Katmai, the code name for Microsoft's imminent SQL Server 2008 release, comes from an Alaskan territory know for volcanoes, which may not be the best symbol for a database. So far, however, Katmai hasn't blown up on me. And the lower-profile Katmai seems like a good follow-on to Yukon, the code name for the gigantic SQL Server 2005 release.
Building on the sweeping, enterprise-oriented improvements in SQL Server 2005 (see review), Katmai sports very nice new features for large deployments. Among the more touted attributes in the database engine are data and backup compression, sparse columns, and compressed and filtered indexes, all of which are geared to saving storage space, as well as Change Data Capture, which captures changes to production data in tables that can be used to update a data warehouse.
[ Compare Katmai to Oracle Database 11g. See "Lab test: Oracle Database 11g shoots the moon." ]
These are just the tip of the iceberg, or volcano, and there are of course many other new features – such as policy-based management – that will appeal to large and small shops alike. Every aspect of the product has been touched significantly.
More data, less storage
For starters, there are two types of data compression: row and page. They do, in fact, compress data in different ways, so it's important to understand the benefits of each, as well as how they work. Row compression is true compression, whereby the engine removes unused spaces at the ends of columns and, thus, saves space. This is the same technique SQL Server already uses for vardecimal compression; Microsoft has just expanded the use to other data types.
Page compression does what's known as dictionary compression, in that it normalizes the data on each page and keeps a lookup pointer. This is essentially the same trick used in Oracle Database 11g, which Oracle calls Oracle Advanced Compression. Without getting too much into the pros and cons of each, it's worth noting that SQL Server's page compression includes the lower-level row compression. In other words, if you have page compression turned on, you automatically get row compression.

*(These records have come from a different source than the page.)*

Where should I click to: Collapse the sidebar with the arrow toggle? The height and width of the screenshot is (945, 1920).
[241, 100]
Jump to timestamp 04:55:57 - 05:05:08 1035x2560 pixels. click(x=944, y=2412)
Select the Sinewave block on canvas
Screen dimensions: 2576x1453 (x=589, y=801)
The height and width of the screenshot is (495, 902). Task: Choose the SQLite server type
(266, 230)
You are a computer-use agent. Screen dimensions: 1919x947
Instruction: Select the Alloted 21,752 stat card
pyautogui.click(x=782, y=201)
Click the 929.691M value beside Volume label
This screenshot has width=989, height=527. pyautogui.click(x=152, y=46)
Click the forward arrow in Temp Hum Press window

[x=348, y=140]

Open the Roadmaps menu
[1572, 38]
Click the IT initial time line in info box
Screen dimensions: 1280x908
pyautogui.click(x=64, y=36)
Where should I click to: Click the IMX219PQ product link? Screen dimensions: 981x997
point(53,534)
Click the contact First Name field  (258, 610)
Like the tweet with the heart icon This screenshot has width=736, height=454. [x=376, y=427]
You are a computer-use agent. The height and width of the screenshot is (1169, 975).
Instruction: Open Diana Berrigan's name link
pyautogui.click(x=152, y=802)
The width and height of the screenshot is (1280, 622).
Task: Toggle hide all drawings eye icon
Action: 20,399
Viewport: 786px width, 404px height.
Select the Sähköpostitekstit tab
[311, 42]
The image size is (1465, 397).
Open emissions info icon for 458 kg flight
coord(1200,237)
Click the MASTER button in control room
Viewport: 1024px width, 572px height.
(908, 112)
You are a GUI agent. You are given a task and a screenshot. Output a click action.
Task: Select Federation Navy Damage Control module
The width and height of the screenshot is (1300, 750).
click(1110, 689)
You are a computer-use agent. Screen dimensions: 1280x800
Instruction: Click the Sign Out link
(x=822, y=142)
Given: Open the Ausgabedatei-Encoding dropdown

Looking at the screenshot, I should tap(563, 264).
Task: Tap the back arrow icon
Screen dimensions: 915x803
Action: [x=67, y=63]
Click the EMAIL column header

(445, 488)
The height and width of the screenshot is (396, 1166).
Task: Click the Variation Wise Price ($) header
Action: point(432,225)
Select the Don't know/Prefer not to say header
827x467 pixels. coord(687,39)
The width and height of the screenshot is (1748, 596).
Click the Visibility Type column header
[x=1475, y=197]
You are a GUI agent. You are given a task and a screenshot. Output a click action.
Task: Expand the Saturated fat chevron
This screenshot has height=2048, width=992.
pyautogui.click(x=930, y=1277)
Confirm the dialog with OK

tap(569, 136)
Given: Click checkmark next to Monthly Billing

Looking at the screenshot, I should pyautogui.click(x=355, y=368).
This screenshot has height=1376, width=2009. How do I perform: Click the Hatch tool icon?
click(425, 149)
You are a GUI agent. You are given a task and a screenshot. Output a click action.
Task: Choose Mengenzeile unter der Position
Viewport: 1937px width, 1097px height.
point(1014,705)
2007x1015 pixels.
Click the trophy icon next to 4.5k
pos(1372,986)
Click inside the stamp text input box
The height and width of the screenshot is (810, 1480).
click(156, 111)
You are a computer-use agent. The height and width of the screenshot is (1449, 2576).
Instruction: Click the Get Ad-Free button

Microsoft has included a couple of stored procedures to help you estimate both the level of savings you'll get with each method before you compress, and how much expansion will result if you uncompress the database later. This is an important and really thoughtful feature because you need to know not only if compression will be worth your time, but also if your disk can handle the uncompressed data should you need to revert. Just keep in mind that the procedures work on a small yet statistically significant random sampling of the data. You could get some bad estimates if the query happens to hit a poor representation of your data.
Plus, the way Microsoft implements compression spares more than storage resources. The data stays compressed in memory and only gets decompressed when read, meaning that you can fit more data pages into memory. This should save disk fetches, and the CPU it takes to decompress will be far less expensive than the disk seek would have been.
The sparse columns feature allows you to store null values without taking up any physical space. If you have a large table with a lot of null values in a column, you can waste ample disk space keeping track of those nulls. Storing nulls in sparse columns takes zero space, so your storage requirement goes way down.
One big caveat with sparse columns is that they don't work with compression. Frankly, this is a big mistake by Microsoft, and I hope the company does right by its users, pushing this fix into a service pack instead of waiting for the next release. In the meantime, if you have sparse columns defined on a table, don't expect to compress your data on it as well. I honestly don't know what Microsoft was thinking with this one, but this should never have gotten out the door. Sparse columns and compression are a perfect match; this one may deserve a Darwin Award.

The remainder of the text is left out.